» **How to complete this task**:
Copy exactly the stretch of data below from the line with "This screenshot has height=754, width=1107." through the line with "Given: Select the red X delete icon", including both of those lines.

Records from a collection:
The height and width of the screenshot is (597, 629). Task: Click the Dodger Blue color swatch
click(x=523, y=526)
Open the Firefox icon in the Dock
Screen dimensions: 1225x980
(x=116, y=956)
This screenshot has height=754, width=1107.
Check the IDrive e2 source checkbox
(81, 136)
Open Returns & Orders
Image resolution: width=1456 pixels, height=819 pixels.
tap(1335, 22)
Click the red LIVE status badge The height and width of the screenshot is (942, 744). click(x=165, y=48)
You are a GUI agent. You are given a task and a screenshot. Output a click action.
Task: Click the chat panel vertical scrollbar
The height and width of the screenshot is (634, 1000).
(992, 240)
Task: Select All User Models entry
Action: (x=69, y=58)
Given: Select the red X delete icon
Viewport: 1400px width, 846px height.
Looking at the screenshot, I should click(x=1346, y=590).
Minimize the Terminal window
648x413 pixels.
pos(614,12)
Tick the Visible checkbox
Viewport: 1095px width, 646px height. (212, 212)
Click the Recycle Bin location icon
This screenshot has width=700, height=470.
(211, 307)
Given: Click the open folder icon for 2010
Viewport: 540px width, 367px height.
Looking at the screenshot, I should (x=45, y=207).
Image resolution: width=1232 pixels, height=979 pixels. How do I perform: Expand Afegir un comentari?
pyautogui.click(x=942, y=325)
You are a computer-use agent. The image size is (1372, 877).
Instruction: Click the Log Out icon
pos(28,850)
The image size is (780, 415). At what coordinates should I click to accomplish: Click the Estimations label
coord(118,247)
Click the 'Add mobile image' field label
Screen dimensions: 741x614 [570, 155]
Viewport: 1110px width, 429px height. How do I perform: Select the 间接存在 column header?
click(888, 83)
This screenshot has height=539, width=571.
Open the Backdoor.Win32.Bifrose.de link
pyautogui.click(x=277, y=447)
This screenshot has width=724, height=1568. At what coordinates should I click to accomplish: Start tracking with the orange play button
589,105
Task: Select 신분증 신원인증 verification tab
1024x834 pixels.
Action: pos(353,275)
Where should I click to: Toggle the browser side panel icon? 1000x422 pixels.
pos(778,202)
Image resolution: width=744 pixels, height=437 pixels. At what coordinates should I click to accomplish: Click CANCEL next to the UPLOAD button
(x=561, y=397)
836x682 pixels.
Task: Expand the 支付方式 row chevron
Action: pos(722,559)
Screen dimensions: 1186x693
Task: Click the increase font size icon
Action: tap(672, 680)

» **Your response**:
This screenshot has height=754, width=1107.
Check the IDrive e2 source checkbox
(81, 136)
Open Returns & Orders
Image resolution: width=1456 pixels, height=819 pixels.
tap(1335, 22)
Click the red LIVE status badge The height and width of the screenshot is (942, 744). click(x=165, y=48)
You are a GUI agent. You are given a task and a screenshot. Output a click action.
Task: Click the chat panel vertical scrollbar
The height and width of the screenshot is (634, 1000).
(992, 240)
Task: Select All User Models entry
Action: (x=69, y=58)
Given: Select the red X delete icon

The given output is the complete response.